Mirko meets Proteomics: A PRIDE Archive downloader and file converter
Project description
MMProteo
Mirko meets Proteomics
Getting started
Requirements
- Python 3.7 or Python 3.8 (other versions haven't been tested yet)
- preferably Linux (other OSes haven't been tested yet)
If you want, set up a virtual environment to encapsulate this software and its dependencies:
virtualenv --python=/usr/bin/python3 venv
source venv/bin/activate
Installation
...from Pip
pip install mmproteo
...from Source Code
cd mmproteo
python setup.py install
...as editable Development Installation from Source Code
cd mmproteo
pip install -e .
This installation must be repeated whenever new files are created.
Running MMProteo
The installation will make mmproteo
available on your command line (and in your PATH),
so use this anywhere you want.
Alternatively, you can run the mmproteo-runner.py
script in the mmproteo directory.
Usage
Simply entering mmproteo
will already show you the available parameters.
Using mmproteo --help
you can get a better image of the functionality.
Currently, the following parameters are available:
$ mmproteo -h
usage: mmproteo [--count-failed-files] [--dummy-logger]
[--file-extensions EXT] [--filter COLUMN[=!]=REGEX] [--help]
[--log-file FILE] [--log-to-stdout] [--max-num-files N]
[--no-count-skipped-files] [--no-fail-early]
[--no-skip-existing] [--pride-project PROJECT]
[--pride-version {1,2}] [--read-ions]
[--shown-columns COLUMNS] [--storage-dir DIR]
[--thermo-keep-running]
[--thermo-output-format {imzml,mgf,mzml,parquet}]
[--thread-count THREADS] [--verbose] [--version]
COMMAND [COMMAND ...]
positional arguments:
COMMAND the list of actions to be performed on the repository.

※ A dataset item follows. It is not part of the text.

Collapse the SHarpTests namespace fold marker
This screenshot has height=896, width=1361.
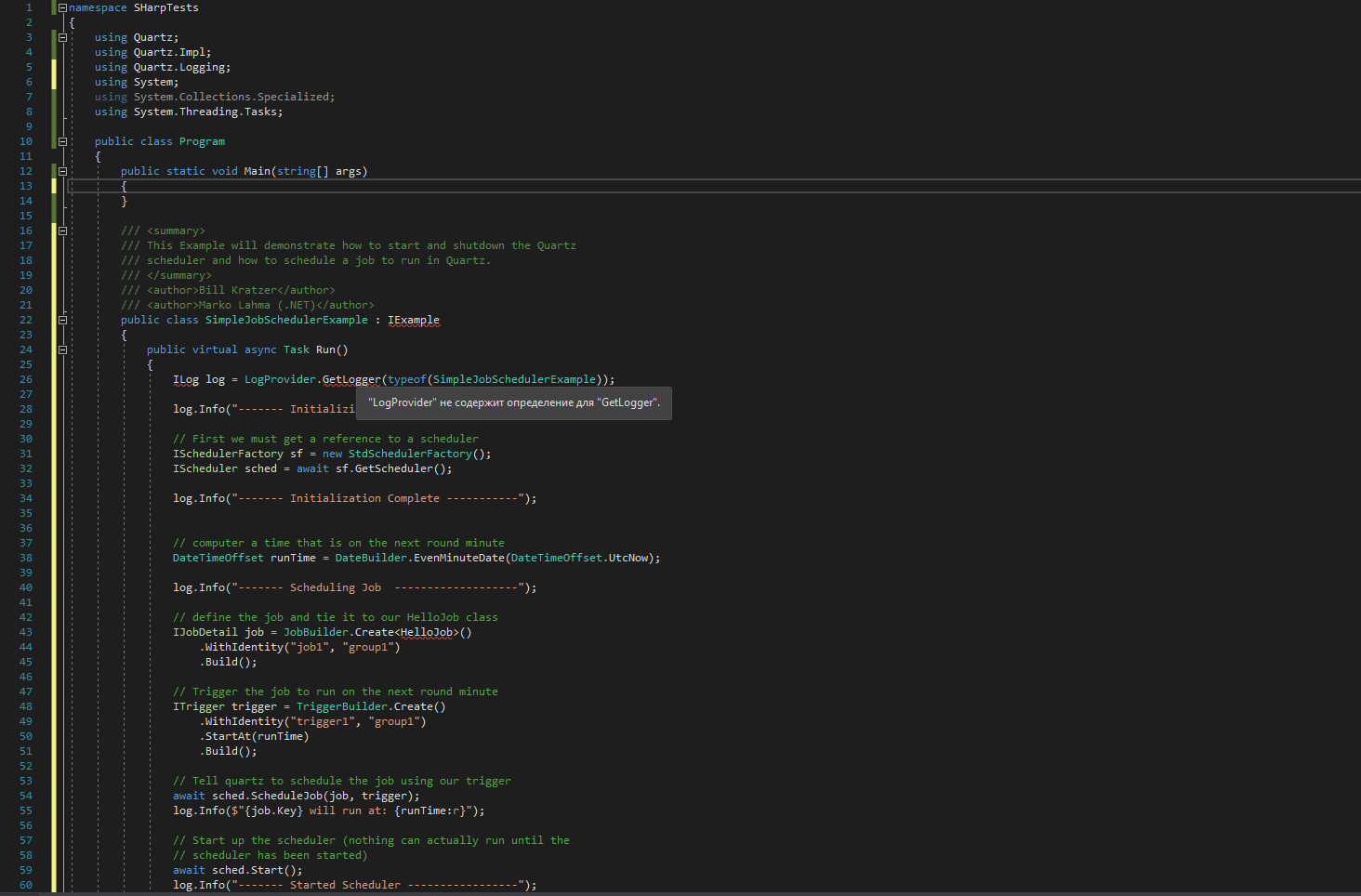click(61, 7)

Every action can only occur once. Duplicates are
dropped after the first occurrence.
convertraw : convert all downloaded or extracted raw
files or, if none were downloaded or
extracted, those raw files in the data
directory, into the given thermo output
format using the ThermoRawFileParser.
This command requires an accessible
Docker installation.
download : download files from a given project.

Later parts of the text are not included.